The church was built on the foundations of the Gothic Church of St. Clement, affiliated with the Dominican Order. For many years, from the turn of the 16th-17th century, it was gradually built by anonymous people, then by Carlo Lurago and Francesco Caratti. As early as 1578 - 1581, the Society of Jesus, led by Rector Giovanni Paolo Campana, laid the foundations of the building, then a chancel and a transept were built.

In 1581, the primate of the neighboring Jewish ghetto, Mordechai Maisel donated 100 thalers to build the church, which testifies to a completely unprecedented tolerant atmosphere and the peaceful coexistence of different religions within Rudolfinian Prague.

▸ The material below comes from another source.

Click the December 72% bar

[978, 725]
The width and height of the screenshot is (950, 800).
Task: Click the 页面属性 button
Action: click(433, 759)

At the beginning of the 17th century, a whole nave and a western marble portal with a portico were built. The church received built-in emporiums and stucco decoration. The construction was managed by the Italian architect Carlo Lurago. At the end of the 1740s, a dome was hung above the sanctuary, decorated with stucco from the workshop of Johann Georg Bendl. This is the so-called false dome of the octagonal floor plan on the tholobate. The stucco decoration later had to be removed for its weight and replaced with a new one. From 1654 to 1659, according to Lurago's design, a new representative façade was built with three arched arcades reminiscent of Roman triumphal arches. The church towers were modified and raised in 1714 by architect František Maximilián Kaňka.

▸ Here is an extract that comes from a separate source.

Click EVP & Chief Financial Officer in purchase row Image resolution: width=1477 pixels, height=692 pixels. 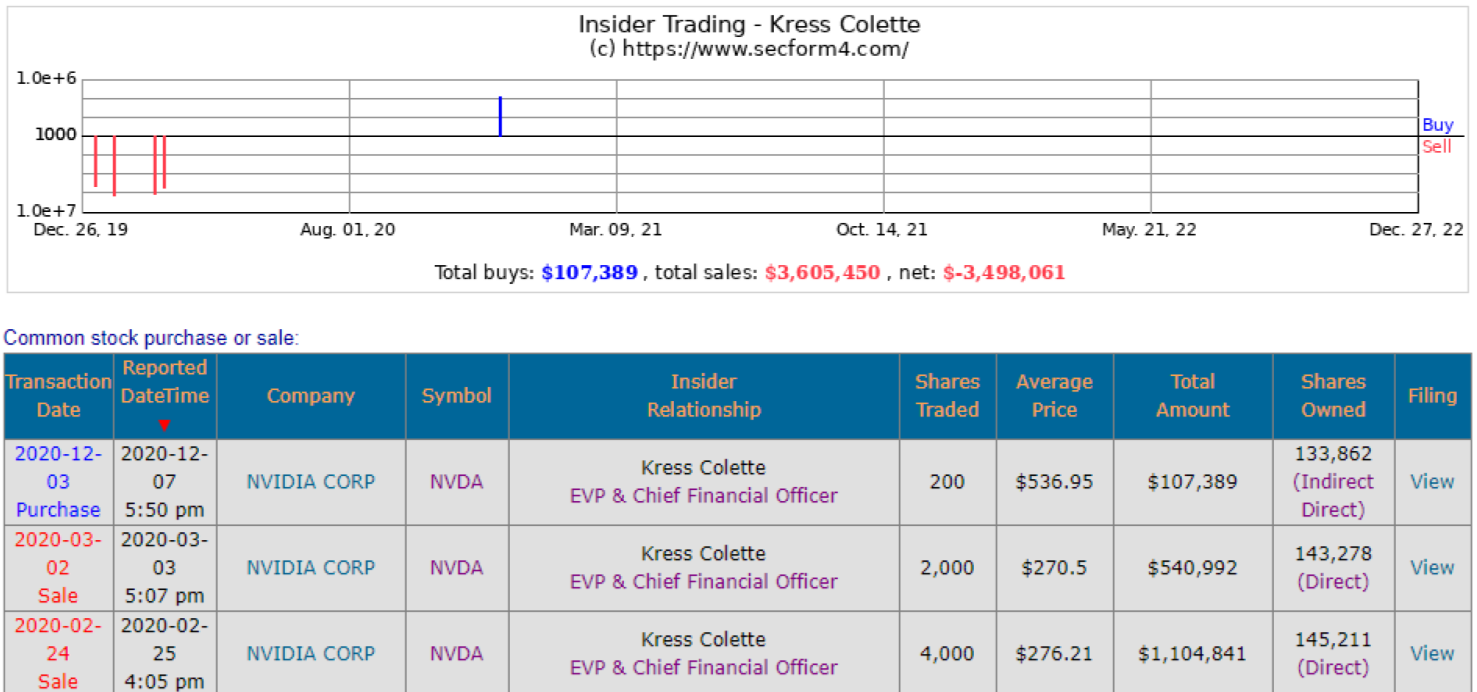(x=703, y=496)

In the 18th century, anti-Reformation Jesuit theologian Antonín Koniáš occasionally preached in the church. Between 1805 and 1819, Bernard Bolzano, a university preacher, was here. Jakub Jan Ryba played the organ here in the 1880s. In 1950, Oto Mádr devoted himself to the pastoral care of university youth.

=== College ===
The adjacent dormitory included the missionary Karel Slavíček, the later Bishop Franz von Dietrichstein, Tomáš Pešina of Čechorod, Saint Jan Sarkander, and the revivalist Josef Dobrovský.  After the Velvet Revolution, priests Aleš Opatrný (1990–1991), Jan Jandourek (1993–1995) and Milan Norbert Badal (1995–1996) worked in the church, among others.